While I found all the discussions really interesting, I began to feel that they were missing the point. The discussions were about control - things and people, mainly kids. However my thoughts turned to us as individuals taking the time to look inward and look at behaviour as adults. My mother used to use the expression "don't do what I do, do what I say", how often do we think about how our behaviour and what it says about us? When we are striving to reach our goals, are we conscious of how we seem to others, how we treat them? or rather how they feel we treat them? Do we notice the receptionist each morning as we pass, what do we actually know about him/her and their circumstances. Great leaders take time to know their people, if your team respects you, trusts you and know you are at their back, know they can come to you if they have a problem whether it be looking to you to help solve, or just understanding, they often will take calculated risks and will go out of their way to do the best job - but the work starts with you as a leader. As Adults it is our responsibility to demonstrate that starting with us, bullying will not be tolerated at any level of Society
To my mind, one of the most outstanding examples of bullying is in politics - yes, facebook has a long reach, but so also does TV and other mediums! Where is there a more perfect example of how bullying can work, how it destroys individuals and their reputations without repercussions. As we look at ourselves I think we also need to begin to demand that they look at their behaviour and ask themselves what responsibilities they have in demonstrating right and wrong! When they set up their advertisements about their opposition, what sort of message are they sending to children - bullies and those who are bullied. What would happen if they talked about issues not personalities?
Looking back, can you remember a time when you feel you were bullied? How did you react? How did you feel? With hindsight would you do anything differently? Now, look at your own habits, what can you change to demonstrate your commitment to taking responsibility in changing Society's acceptance of bullying all the time, not only when a tragedy such as Amanda's death occurs.

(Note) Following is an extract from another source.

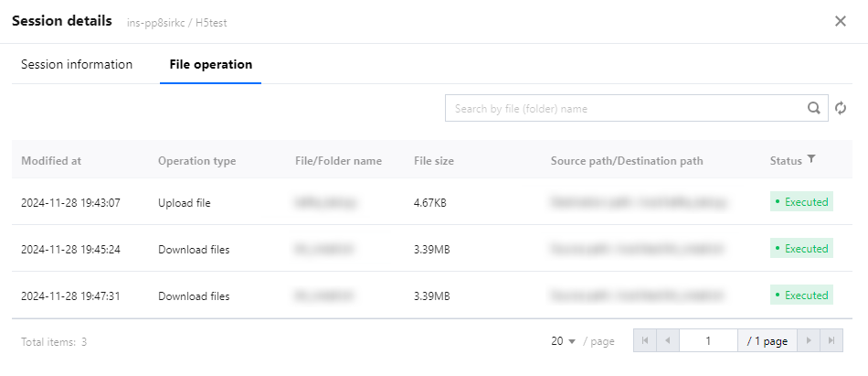
Task: Jump to the last page arrow
Action: pyautogui.click(x=831, y=340)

Today, finally an indication that the sun has not forgotten us on the West Coast. The sun shone in time for the Dragonboat Festival, a testament to Women and their families perseverance in times of fierce challenge and frightening times - breast cancer. Teams arrive today and tomorrow and begin their competition early Saturday, tomorrow we celebrate the opening ceremony of dotting the eye of the dragon, remember those who did not survive their battle, and toast those who continue to survive and thrive in this new life. The weekend honours lives lost and celebrates those who continue to survive and thrive, it moves us to recognize that as Steve Jobs said in his famous graduation speech 'no one has yet escaped death', so if you were told you had only a few days to live, what would you want to do?

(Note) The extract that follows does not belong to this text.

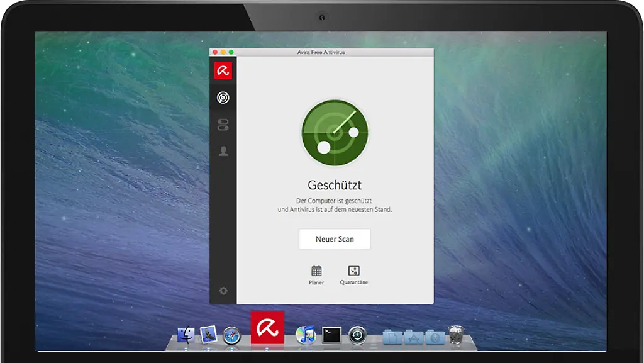Launch Finder from the dock
Screen dimensions: 644x363
point(186,335)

As I look back over the years, particularly when my kids were small, there were times where I was so caught in the worries of the day, I forgot to enjoy the moment. Today, I have learned to 'unknot' my neck and shoulders, but first I need to recognize that I am falling into that trap, seizing up with the 'what ifs'. It is so much easier to fall into the net of worry, it allows us not to move forward, we don't have to make a decision. I often said to my kids so what? What is the worst thing that could happen? It was so easy to ask the question, not so to answer it myself - it continues to be a work in progress. What about you, can you recognize the cozy blanket of worry that allows you the excuse of not taking steps to move forward?